Recommandation du comité
Recommandation du comité- 613. Au vu des conclusions qui précèdent, le comité invite le Conseil d’administration à approuver les recommandations suivantes:
- a) Le comité demande à être tenu informé des résultats de l’enquête judiciaire relative à la mort du travailleur gréviste M. Rodrigo Cisternas Fernández tout en espérant fermement que les responsabilités de part et d’autre pourront être établies et, le cas échéant, que les sanctions prévues par la loi pourront être appliquées.

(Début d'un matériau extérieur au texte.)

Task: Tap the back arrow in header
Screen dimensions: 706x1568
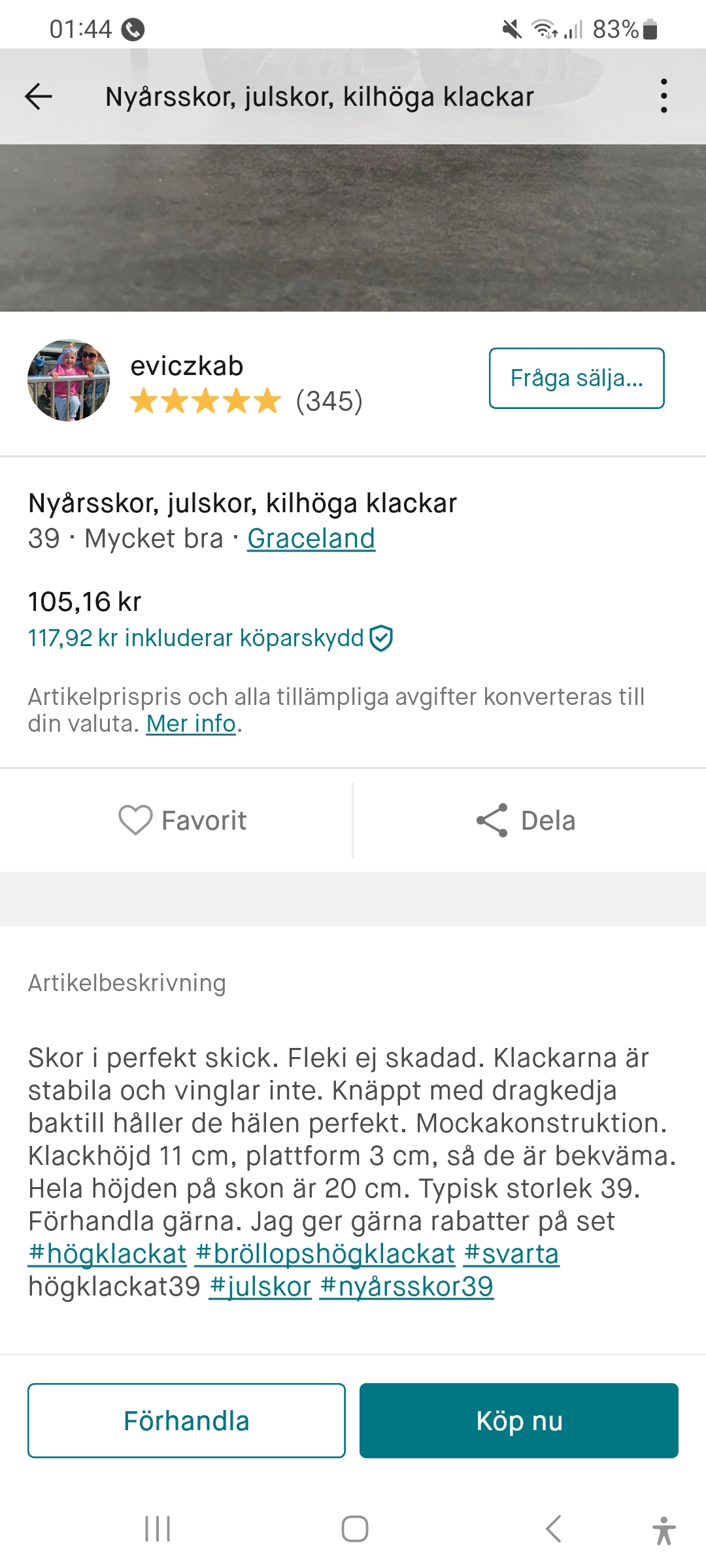Action: (x=39, y=97)
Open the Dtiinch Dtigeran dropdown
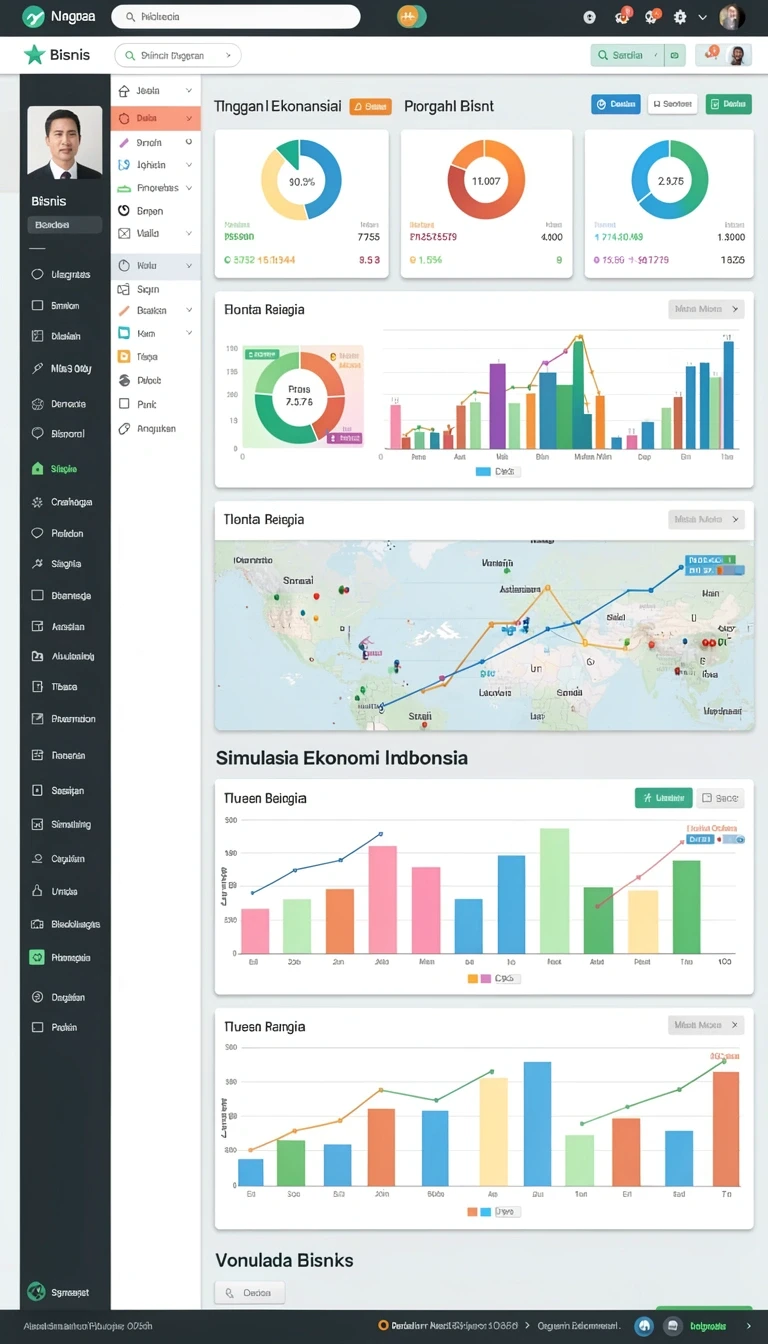The width and height of the screenshot is (768, 1344). click(x=178, y=56)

- b) Etant donné que, dans d’autres cas concernant le Chili, le comité a examiné des allégations de violence entre des grévistes et les forces de l’ordre à l’occasion de conflits collectifs, le comité demande au gouvernement d’organiser des activités tripartites pour examiner cette question et rappelle que l’assistance technique du BIT est à sa disposition s’il le souhaite.